Berbeda dari Hasnan Singodimayan yang sering mempertentangkan antara tradisi dan agama, Armaya dalam Laut Selatan dan Keris Emas lebih banyak berkisah tentang kehidupan normatif yang di sana-sini dikaitkan dengan peristiwa yang aktual dan kisah sejarah. Dalam Laut Selatan, Armaya (2011) mengisahkan tokoh Aku, Sri Loka Dianingpati, dan Agustina Kacasukmana yang terdampar di Alas Purwo akibat kapal yang ditumpanginya dari Bali ke Banyuwangi dihantam angin laut. Kemudian narasi mengalir mengisahkan Alas Purwo dan guanya yang dikenal wingit dan menjadi tempat bersemadi/ meditasi, di antaranya Bung Karno (bermeditasi di Gua Istana, 1 Syuro 1926, selama 40 hari) dan Raja Brawijaya V (sering bermeditasi di Gua Kucur dan Gua Tikus). Disinggung pula tentang Pantai Boom, kue bagiak, manisan pala, pembangunan Lapter (lapangan terbang), dan fenomena angka perceraian Banyuwangi yang tertinggi di Jawa Timur. Sementara itu, dalam Keris Emas, Armaya (2010) lebih menekankan pada cerita silat dengan memasukkan aspek historis Blambangan. Dengan tokoh sentral di antaranya Ki Singobarong dan Songgo Langit, novel ini memaparkan masuknya I slam ke Banyuwangi yang dikatakan dibawa oleh Syeh Wali Lanang (Maulana I skak). Di sisi lain, novel yang mengisahkan pertempuran antara Blambangan dan Majapahit ini, juga menelusuri eksistensi makam kuno Buyut Atikah, ibunda Sunan Giri, di Bukit Giri, Kecamatan Giri, Banyuwangi.

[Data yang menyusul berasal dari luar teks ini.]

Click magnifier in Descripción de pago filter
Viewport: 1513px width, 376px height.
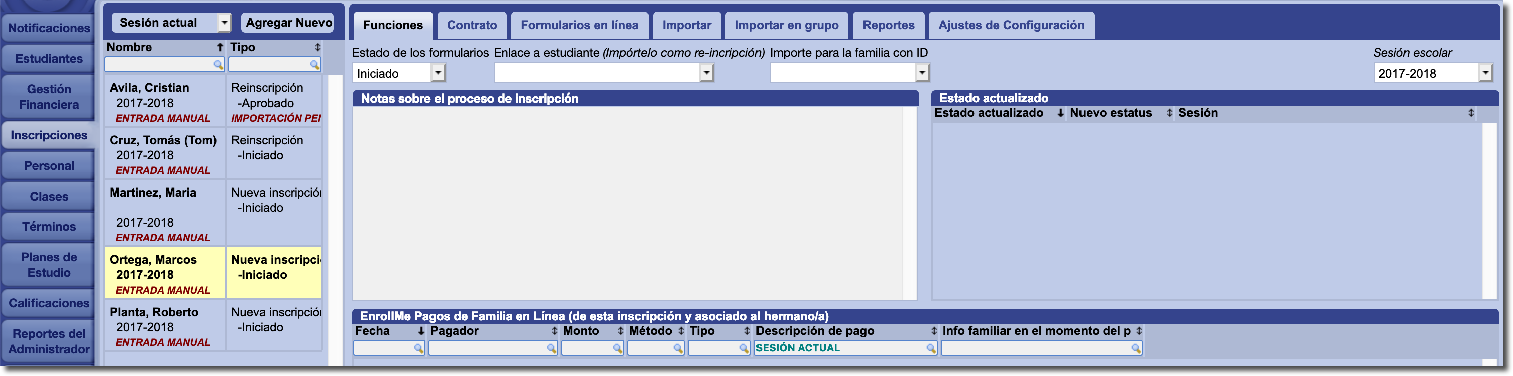[x=930, y=348]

Kang Ujik (2005) dalam Pereng Puthuk Giri (Novel Cara Using), mengisahkan romantika kehidupan Jurik yang mencintai Sumik, seorang kembang desa di Kampung Payaman. Ternyata, sebelum kedatangan Jurik, sudah ada lelaki lain yang mencintai Sumik, yakni Apidik. Penceritaan pun berkembang, ada cinta ada duka. Makmun sebagai teman karib Apidik bersimpati, kemudian dengan ilmu sihirnya, menyerang Jurik dan Sumik. Warga masyarakat mengetahui hal tersebut, kemudian mereka membakar rumah Makmun. Makmun tidak dapat menerima ketika dituduh sebagai tukang sihir, kemudian menantang untuk sumpah pocong, karena pranata sumpah pocong dapat digunakan

sebagai media untuk menakar integritas-kontekstual seseorang. 6 Setelah sarana perlengkapan sumpah pocong telah siap, Makmun malah menghilang.Kisah dalam novel berbahasa Using tersebut, di satu sisi mengungkap nilai-niali kultural Using, termasuk berbagai sarana-prasarana mistis, sedangkan di sisi lain juga memberi pelajaran yang berharga bahwa penyalahgunaan kemampuan mistis akan berakibat merugikan, baik merugikan diri sendiri maupun orang lain. Gambaran dalam novel tersebut mampu memotret fenomena sosial kultural yang dialami masyarakat Using dalam kehidupan keseharian.